Weeding in the garden of friends



At times, I think of all the close friends I have, how they came into my life, the value of their friendships and the roads our relationships have taken. Prior to my miscarriage, I thought my close friends would now be keepers - I was wrong. It’s funny how significant events in your life impact your relationships and make you realise that the ones you thought would be the first in line to support you are no where to be seen.

There’s the old adage – “Friends for a reason, a season or a lifetime.” I know I’ve had my fair share of all these types of friendships. I understand why friendships drift apart – people move in different directions, their lives change, their values change, their locations change. All these things happen, or you just realise you’re the only one putting any effort into the relationship. I’ve now learnt that if you are a true friend, and you have a true friend, your friendship will survive anything.

I’ve known my best friend for nearly 20 years. We met as teenagers and were absolute chalk and cheese. At times I have no idea how we became friends and I’m sure we both thought that once we had finished university our paths would drift. But they didn’t – our friendship continued  through me living overseas, her travelling through various parts of Australia, different relationships and numerous dramas. We had our fights, but we were always quick to forgive and move forward.

We forged our relationship in the days before text messages, email and Facebook. We forged it at a time when you had to speak on the phone and write letters and postcards. As a result, I know she will be there for me in an instant, and she knows the same about me. I now realise how very rare that kind of friendship is.  

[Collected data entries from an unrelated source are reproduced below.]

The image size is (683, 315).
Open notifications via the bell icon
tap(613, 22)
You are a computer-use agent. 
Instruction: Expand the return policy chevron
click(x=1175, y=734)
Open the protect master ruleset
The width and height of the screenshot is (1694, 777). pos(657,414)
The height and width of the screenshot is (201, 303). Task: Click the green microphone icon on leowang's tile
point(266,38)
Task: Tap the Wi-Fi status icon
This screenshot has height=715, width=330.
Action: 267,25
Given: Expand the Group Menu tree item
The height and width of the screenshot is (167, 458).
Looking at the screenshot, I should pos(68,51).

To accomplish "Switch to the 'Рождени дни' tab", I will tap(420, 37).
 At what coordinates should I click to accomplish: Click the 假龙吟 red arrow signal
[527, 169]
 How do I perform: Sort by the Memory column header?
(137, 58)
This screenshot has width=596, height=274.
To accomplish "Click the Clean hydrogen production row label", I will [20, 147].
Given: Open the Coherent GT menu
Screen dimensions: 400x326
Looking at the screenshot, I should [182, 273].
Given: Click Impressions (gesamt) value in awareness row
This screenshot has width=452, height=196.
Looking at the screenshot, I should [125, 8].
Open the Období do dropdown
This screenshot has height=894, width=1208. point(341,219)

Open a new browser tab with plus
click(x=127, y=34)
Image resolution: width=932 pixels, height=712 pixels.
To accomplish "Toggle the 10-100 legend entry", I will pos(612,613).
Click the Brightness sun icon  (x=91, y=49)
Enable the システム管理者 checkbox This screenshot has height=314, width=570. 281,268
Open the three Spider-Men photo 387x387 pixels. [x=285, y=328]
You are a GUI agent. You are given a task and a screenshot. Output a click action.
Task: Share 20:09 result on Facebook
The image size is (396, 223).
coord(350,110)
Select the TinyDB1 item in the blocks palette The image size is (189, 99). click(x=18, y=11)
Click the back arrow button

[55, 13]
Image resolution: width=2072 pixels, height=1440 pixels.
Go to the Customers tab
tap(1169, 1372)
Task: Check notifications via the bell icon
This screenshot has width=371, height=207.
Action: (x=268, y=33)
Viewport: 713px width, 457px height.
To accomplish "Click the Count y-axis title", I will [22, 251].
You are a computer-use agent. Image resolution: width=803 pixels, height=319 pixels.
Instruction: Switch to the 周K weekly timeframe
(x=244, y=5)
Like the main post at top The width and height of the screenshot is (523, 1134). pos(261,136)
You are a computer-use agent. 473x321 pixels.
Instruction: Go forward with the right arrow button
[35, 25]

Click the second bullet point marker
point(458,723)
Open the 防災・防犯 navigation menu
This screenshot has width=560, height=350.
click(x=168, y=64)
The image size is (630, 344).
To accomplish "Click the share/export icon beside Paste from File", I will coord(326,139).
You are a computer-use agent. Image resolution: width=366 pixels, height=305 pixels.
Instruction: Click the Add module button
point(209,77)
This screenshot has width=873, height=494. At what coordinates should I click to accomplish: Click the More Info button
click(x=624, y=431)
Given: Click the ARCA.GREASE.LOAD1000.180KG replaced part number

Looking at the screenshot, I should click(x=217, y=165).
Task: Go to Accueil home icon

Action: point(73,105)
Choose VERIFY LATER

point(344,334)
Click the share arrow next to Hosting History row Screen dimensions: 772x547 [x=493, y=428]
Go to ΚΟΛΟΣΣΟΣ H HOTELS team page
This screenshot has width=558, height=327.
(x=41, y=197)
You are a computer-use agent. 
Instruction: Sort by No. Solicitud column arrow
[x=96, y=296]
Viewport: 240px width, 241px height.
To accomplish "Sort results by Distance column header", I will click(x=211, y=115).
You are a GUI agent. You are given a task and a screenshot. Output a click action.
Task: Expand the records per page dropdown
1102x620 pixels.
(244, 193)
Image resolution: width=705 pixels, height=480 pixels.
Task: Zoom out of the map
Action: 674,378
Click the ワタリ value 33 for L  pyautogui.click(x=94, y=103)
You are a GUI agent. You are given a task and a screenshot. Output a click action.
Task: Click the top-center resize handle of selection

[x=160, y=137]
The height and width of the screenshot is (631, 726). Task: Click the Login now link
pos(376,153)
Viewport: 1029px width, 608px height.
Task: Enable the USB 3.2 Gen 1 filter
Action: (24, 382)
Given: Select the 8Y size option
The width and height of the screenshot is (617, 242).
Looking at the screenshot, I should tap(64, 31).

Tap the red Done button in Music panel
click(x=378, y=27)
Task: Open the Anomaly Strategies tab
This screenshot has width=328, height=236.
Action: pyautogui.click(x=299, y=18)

Two of my closest friends that I’ve known for over 15 years have failed to show any concern, care or interest in me since the miscarriage. I’ve been shocked to realise the expectations I had of them as friends have been so wrong. It is totally unfathomable to me that neither of them have even bothered to ask me how I’m doing. I just wouldn’t behave like that if the shoe was on their foot but I guess that’s an indication of the different values we have in what makes a good friendship.

I knew it would be hard to maintain my friendships with these women when I have children as neither of them want them. I knew we would drift apart to a degree, but I always hoped the strength of our friendships, and love for each other, would prevail – I was wrong.  I know they both have their own internal struggles going on that cause this reaction so it’s not malicious but it hurts none the less. Especially when I’ve had to put my own issues aside to be there for them when they both needed me, but maybe that’s just me.

It’s sad to realise that friendships you thought you would have forever have a limited life expectancy. It’s disappointing to realise that so many years of friendship can be fractured, ignored and consciously disintegrated so easily. That’s the sad reality of what can happen when lives take different directions.

Friendships are like a garden – you have to water and nurture them to get them to grow. If you ignore them they start to die off and you have to put in a lot of work to bring them back to life. If you totally ignore them, they will die until you have no choice but to rip them out of the garden and throw them in the bin. I take the weeds out of my garden as soon as I see them. So I’m happy to put my gloves on and do some wedding because I prefer to put my time and energy into the beautiful , growing and flourishing flowers that are in my garden. Those are the ones I put the mulch, fertilizer and sprinklers around because they are the ones that I truly treasure and bring me the most joy. So to those of you who are my blooming roses, I thank you!